Donna Zerr, principal at Augusta High School, said mental health is the current “hot topic” among school administrators.

“We have so many kids with so many issues and honestly, we weren’t trained to deal with some of those things,” said Zerr, who has been an administrator for 14 years. “We’re trained to teach kids.”

Jodi Bennett is in her first year as the principal at Harry S. Truman Elementary School in Webb City, Mo., but like Zerr, she sees the growing need to address mental health issues among students and in families.

“Coming out of the classroom with the lower-aged kiddos, it was eye-opening for me to see how many of our second graders, third graders and fourth graders are struggling with anxiety and depression,” Bennett said. “We are trying to find ways to provide support to our staff, our teachers and our counselors on how we can address not only the students, but also provide support and assistance to the parents.”

Both Zerr and Bennett said they were surprised by the second day’s focus on mental health for staff and themselves, but found it very valuable.

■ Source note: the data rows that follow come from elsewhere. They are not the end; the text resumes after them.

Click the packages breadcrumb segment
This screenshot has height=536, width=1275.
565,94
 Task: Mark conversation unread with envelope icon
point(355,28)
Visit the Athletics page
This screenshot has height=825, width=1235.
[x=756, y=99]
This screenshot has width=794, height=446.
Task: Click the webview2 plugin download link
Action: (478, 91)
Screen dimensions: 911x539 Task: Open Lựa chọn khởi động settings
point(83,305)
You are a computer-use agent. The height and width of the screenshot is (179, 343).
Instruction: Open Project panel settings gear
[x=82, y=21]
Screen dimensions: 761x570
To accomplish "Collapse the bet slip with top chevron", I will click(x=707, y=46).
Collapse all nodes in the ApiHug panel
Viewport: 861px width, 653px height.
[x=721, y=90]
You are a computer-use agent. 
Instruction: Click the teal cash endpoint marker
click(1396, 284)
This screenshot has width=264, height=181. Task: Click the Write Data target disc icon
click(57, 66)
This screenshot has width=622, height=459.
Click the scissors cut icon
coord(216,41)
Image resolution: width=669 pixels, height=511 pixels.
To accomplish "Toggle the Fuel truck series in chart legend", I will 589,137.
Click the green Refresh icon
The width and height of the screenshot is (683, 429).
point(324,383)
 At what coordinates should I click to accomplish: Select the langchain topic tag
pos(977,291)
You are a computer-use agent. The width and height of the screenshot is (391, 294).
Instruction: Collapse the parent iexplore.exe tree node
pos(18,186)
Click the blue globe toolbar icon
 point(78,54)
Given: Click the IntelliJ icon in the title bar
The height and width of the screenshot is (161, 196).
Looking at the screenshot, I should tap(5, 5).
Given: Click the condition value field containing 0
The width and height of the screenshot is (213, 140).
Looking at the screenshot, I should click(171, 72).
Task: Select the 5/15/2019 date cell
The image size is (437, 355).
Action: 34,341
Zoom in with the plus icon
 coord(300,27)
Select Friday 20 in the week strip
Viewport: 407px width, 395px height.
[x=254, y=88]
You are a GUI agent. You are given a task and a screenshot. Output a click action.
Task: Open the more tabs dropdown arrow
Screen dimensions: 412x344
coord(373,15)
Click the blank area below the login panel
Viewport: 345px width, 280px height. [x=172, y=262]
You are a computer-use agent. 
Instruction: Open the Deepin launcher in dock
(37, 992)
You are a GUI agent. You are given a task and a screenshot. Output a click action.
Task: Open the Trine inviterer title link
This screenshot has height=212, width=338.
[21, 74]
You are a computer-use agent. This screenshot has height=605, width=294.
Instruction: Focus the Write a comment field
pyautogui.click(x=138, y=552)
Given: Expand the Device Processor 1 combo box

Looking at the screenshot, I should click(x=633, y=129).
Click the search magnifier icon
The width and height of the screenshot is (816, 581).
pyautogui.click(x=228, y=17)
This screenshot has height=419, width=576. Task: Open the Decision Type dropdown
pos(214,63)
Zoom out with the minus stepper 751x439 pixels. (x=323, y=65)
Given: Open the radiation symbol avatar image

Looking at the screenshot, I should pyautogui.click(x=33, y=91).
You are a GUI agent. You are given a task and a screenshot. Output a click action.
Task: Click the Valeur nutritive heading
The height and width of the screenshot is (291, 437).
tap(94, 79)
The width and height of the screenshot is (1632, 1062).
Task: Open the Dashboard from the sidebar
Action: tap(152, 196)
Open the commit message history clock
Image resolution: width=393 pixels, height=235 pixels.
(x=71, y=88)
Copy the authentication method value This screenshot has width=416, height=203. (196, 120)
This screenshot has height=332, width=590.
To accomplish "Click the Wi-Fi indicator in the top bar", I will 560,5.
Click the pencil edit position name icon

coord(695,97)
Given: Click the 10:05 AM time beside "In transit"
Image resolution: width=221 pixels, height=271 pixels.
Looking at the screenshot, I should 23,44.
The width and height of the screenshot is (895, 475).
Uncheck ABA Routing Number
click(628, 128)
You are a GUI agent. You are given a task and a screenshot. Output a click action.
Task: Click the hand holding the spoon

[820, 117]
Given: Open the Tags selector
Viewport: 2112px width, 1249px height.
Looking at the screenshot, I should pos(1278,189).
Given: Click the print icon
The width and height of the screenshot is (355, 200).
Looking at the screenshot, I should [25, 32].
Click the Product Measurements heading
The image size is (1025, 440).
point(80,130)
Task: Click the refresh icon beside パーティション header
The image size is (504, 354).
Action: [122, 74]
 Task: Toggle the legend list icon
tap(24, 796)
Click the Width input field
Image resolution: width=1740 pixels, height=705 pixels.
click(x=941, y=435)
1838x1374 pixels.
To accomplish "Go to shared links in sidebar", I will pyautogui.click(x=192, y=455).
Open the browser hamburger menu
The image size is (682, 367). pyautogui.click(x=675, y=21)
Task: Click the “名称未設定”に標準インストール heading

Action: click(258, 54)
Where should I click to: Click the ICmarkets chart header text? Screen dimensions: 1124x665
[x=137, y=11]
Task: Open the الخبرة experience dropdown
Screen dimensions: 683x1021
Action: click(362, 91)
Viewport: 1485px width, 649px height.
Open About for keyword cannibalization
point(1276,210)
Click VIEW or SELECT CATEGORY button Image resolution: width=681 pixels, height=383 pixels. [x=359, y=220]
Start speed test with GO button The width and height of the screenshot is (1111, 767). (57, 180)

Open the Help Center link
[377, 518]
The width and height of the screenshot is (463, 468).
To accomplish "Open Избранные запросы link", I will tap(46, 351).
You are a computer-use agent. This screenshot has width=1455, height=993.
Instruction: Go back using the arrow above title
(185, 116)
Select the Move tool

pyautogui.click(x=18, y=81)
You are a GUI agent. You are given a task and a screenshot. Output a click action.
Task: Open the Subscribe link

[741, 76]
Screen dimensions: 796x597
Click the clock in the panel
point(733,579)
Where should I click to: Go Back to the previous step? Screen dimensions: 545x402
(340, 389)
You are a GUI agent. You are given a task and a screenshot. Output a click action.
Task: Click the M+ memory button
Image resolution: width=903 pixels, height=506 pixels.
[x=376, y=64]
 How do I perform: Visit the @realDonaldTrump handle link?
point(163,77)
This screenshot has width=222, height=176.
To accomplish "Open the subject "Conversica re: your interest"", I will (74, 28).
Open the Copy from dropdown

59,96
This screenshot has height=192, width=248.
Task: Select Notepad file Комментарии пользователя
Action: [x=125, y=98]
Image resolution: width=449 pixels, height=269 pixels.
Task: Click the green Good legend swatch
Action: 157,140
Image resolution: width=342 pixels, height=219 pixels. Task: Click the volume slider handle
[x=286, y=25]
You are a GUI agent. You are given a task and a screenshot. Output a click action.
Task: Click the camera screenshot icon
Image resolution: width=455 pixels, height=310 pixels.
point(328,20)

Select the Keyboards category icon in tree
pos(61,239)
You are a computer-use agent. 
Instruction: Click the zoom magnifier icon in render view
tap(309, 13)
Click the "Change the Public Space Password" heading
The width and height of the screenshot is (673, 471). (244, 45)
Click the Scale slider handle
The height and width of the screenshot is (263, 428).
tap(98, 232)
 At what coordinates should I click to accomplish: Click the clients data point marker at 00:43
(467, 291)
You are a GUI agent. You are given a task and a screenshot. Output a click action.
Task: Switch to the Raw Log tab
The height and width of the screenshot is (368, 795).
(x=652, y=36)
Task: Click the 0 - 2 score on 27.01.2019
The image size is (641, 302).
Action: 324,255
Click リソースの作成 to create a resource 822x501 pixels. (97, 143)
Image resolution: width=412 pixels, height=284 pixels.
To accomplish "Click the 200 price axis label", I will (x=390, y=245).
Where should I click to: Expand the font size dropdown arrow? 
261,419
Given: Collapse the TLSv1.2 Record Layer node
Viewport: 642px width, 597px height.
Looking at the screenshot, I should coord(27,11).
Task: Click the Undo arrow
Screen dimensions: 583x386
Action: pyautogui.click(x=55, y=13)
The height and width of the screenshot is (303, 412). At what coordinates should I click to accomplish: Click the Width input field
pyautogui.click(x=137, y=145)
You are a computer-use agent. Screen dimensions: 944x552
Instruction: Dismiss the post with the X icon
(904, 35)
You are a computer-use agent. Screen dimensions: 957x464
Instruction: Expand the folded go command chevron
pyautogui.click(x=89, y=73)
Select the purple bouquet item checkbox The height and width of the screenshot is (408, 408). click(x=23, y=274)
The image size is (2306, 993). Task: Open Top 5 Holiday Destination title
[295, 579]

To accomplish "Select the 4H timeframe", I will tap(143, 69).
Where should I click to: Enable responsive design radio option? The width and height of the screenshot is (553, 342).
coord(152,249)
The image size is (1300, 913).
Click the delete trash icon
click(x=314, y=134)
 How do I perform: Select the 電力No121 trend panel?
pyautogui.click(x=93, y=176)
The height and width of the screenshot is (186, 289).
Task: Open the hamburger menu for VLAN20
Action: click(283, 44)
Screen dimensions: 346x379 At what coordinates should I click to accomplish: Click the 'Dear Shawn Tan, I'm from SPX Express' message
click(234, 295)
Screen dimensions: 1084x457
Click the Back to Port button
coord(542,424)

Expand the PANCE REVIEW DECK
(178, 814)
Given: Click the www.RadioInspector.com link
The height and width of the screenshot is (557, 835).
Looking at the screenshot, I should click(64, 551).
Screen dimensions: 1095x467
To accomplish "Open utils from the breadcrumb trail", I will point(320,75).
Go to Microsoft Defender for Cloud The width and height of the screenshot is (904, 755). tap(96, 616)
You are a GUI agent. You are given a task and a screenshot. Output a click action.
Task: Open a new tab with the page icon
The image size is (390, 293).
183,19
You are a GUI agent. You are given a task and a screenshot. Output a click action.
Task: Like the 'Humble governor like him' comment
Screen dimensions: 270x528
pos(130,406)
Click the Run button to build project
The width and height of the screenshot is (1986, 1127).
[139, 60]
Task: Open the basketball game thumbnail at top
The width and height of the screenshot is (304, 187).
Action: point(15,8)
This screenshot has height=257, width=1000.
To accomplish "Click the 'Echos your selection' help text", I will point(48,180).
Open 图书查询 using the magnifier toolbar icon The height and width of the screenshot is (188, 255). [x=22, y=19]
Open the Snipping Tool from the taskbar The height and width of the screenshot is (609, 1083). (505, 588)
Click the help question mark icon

“It was a nice surprise that today was about us,” Zerr said. “We don’t take care of ourselves very well. We’re just busy taking care of everybody else. That was really nice.”

Bennett said that as a first-year administrator, she was excited about the opportunity to network with both seasoned and beginning administrators.

“I appreciated the opportunity to start networking,” Bennett said. “I feel that I have some really good connections in teaching field, but being a first-year person this is a great opportunity to start networking with other administrators.”

Using feedback from this year’s participants, faculty in the College of Education are already laying the groundwork for the next Principals’ Forum.

Sponsors for the 2017 Principals’ Forum included PSU, the Office of Graduate and Continuing Studies, the College of Education, the Department of Teaching and Leadership, Career and Technical Education in the College of Technology, Crossland Construction, and Jim Sather with SEK Financial LLC.